◆ **Required work**
Repeat each entry word for word.

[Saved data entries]
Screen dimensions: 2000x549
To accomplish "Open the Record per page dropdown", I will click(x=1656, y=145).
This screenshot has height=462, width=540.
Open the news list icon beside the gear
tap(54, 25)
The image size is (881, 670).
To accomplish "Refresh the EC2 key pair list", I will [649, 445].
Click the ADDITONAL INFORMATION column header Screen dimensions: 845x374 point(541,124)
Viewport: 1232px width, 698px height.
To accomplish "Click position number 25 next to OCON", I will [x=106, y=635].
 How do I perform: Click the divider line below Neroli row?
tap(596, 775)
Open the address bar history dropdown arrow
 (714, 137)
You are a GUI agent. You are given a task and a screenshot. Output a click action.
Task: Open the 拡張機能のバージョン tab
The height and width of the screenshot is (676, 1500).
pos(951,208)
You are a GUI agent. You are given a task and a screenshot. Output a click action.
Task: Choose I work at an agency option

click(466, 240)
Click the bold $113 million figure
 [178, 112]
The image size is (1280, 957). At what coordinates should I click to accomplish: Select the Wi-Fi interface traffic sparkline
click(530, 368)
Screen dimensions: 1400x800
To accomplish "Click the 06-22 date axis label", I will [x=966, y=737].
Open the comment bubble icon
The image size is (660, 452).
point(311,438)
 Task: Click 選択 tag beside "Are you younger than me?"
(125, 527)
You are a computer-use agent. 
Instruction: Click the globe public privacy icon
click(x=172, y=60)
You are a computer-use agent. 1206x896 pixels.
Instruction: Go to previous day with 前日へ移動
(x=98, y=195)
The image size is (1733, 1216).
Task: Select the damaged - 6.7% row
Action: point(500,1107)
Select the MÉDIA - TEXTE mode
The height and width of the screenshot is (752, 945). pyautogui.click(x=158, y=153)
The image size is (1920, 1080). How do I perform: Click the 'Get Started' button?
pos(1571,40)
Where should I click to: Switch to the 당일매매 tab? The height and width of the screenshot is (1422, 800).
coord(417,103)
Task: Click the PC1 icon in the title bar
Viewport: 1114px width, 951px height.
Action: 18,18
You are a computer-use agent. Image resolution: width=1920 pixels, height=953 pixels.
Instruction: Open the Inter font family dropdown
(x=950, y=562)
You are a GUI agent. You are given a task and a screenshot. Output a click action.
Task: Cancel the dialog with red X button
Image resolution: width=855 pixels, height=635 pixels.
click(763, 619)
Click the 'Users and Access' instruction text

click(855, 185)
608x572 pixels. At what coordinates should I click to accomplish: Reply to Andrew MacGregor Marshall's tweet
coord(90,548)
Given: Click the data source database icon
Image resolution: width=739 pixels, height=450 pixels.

◆ **Written answer**
Screen dimensions: 2000x549
To accomplish "Open the Record per page dropdown", I will click(x=1656, y=145).
This screenshot has height=462, width=540.
Open the news list icon beside the gear
tap(54, 25)
The image size is (881, 670).
To accomplish "Refresh the EC2 key pair list", I will [649, 445].
Click the ADDITONAL INFORMATION column header Screen dimensions: 845x374 point(541,124)
Viewport: 1232px width, 698px height.
To accomplish "Click position number 25 next to OCON", I will [x=106, y=635].
 How do I perform: Click the divider line below Neroli row?
tap(596, 775)
Open the address bar history dropdown arrow
 (714, 137)
You are a GUI agent. You are given a task and a screenshot. Output a click action.
Task: Open the 拡張機能のバージョン tab
The height and width of the screenshot is (676, 1500).
pos(951,208)
You are a GUI agent. You are given a task and a screenshot. Output a click action.
Task: Choose I work at an agency option

click(466, 240)
Click the bold $113 million figure
 [178, 112]
The image size is (1280, 957). At what coordinates should I click to accomplish: Select the Wi-Fi interface traffic sparkline
click(530, 368)
Screen dimensions: 1400x800
To accomplish "Click the 06-22 date axis label", I will [x=966, y=737].
Open the comment bubble icon
The image size is (660, 452).
point(311,438)
 Task: Click 選択 tag beside "Are you younger than me?"
(125, 527)
You are a computer-use agent. 
Instruction: Click the globe public privacy icon
click(x=172, y=60)
You are a computer-use agent. 1206x896 pixels.
Instruction: Go to previous day with 前日へ移動
(x=98, y=195)
The image size is (1733, 1216).
Task: Select the damaged - 6.7% row
Action: point(500,1107)
Select the MÉDIA - TEXTE mode
The height and width of the screenshot is (752, 945). pyautogui.click(x=158, y=153)
The image size is (1920, 1080). How do I perform: Click the 'Get Started' button?
pos(1571,40)
Where should I click to: Switch to the 당일매매 tab? The height and width of the screenshot is (1422, 800).
coord(417,103)
Task: Click the PC1 icon in the title bar
Viewport: 1114px width, 951px height.
Action: 18,18
You are a computer-use agent. Image resolution: width=1920 pixels, height=953 pixels.
Instruction: Open the Inter font family dropdown
(x=950, y=562)
You are a GUI agent. You are given a task and a screenshot. Output a click action.
Task: Cancel the dialog with red X button
Image resolution: width=855 pixels, height=635 pixels.
click(763, 619)
Click the 'Users and Access' instruction text

click(855, 185)
608x572 pixels. At what coordinates should I click to accomplish: Reply to Andrew MacGregor Marshall's tweet
coord(90,548)
Given: Click the data source database icon
Image resolution: width=739 pixels, height=450 pixels.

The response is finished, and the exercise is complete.